You'll see activity start to show up in the developer console and see how you are doing against your rate limits. Developer Console

Start Simple and Work Up From There🔗

To avoid big mistakes, and confirm the behavior is doing what you expect, start small. In my script at the bottom, I walked through what I did.

Magic As It Works

Other Cool Uses for RClone🔗

Merging🔗

While I think the dedupe command in RClone is specific to Google Drive, you can leverage it's logic for merging folders in other systems, as well as issue remote commands that are server side and don't require download locally before proceeding.

Server Side Operations🔗

This means, basically I could have saved the money over MultCloud, and instead used Rclone to achieve a copy from Amazon Cloud Drive to Google Drive, all remotely with server side execution, and no local downloads to achieve this.
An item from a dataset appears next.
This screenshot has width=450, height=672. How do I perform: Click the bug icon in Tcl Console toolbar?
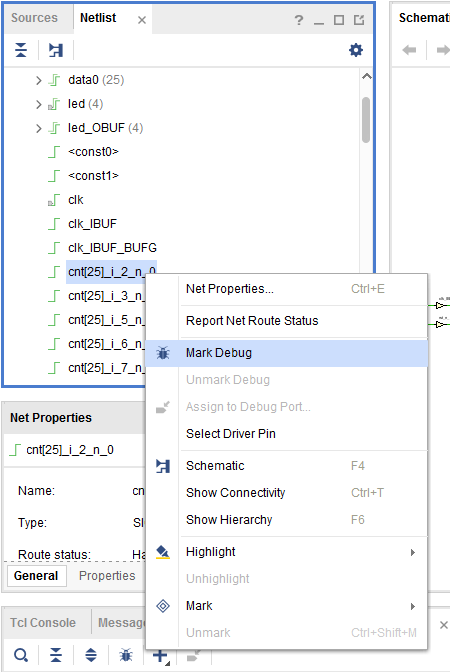tap(126, 655)
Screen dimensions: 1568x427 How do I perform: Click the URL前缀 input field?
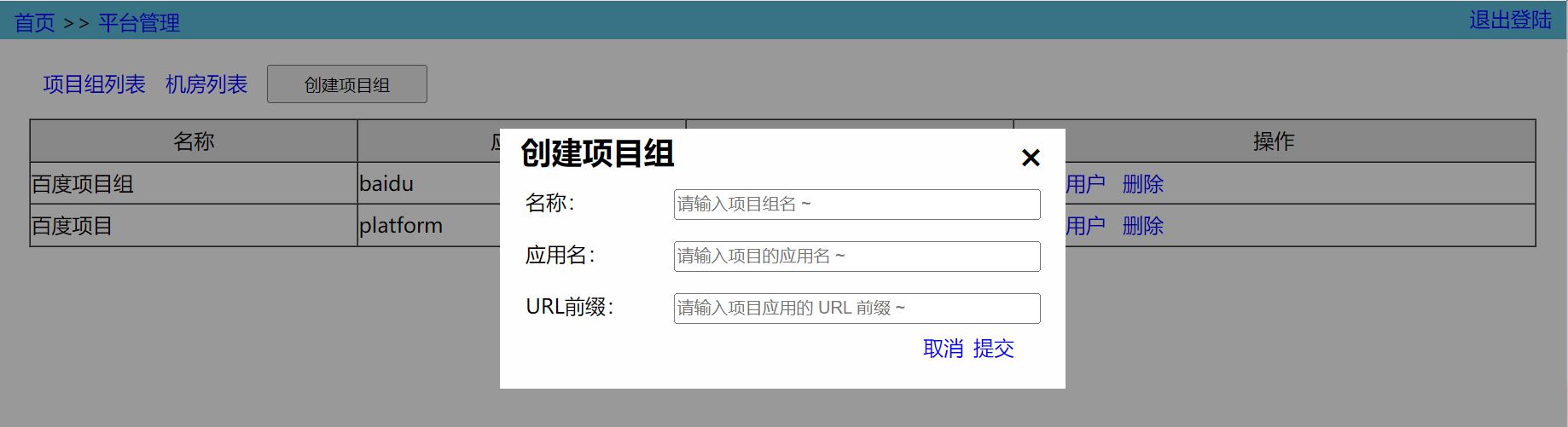click(x=857, y=309)
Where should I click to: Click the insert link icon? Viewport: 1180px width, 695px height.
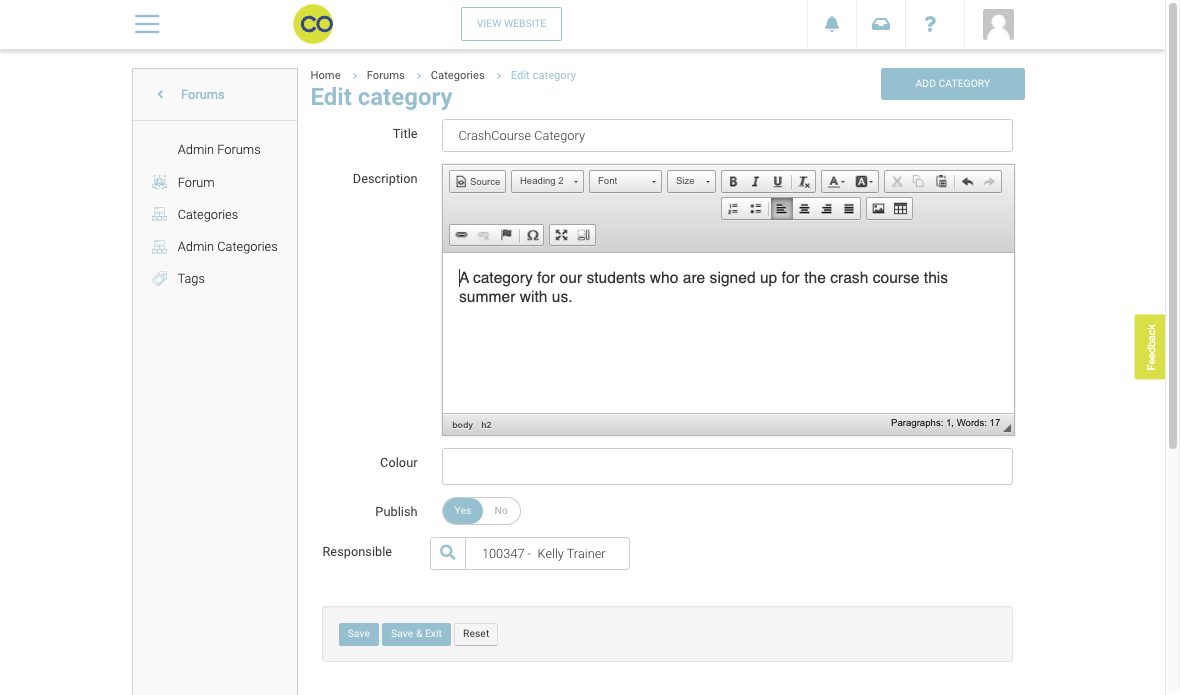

This has some great applications for data migration.

For an update list of what support they have for server side operations, take a look at this page: Server Side Operations

AWS🔗

This includes quite a few nifty S3 operations. Even though I'm more experienced with the AWSPowershell functionality, this might offer some great alternatives to syncing to an s3 bucket

Mounting Remote Storage As Local🔗

Buried in there was also mention of the ability to mount any of the storage systems as local drives in Windows. See RClount Mount documentation.. This means you could mount an S3 bucket as a local drive with RClone. I'll try and post an update on that after I try it out. It's pretty promising.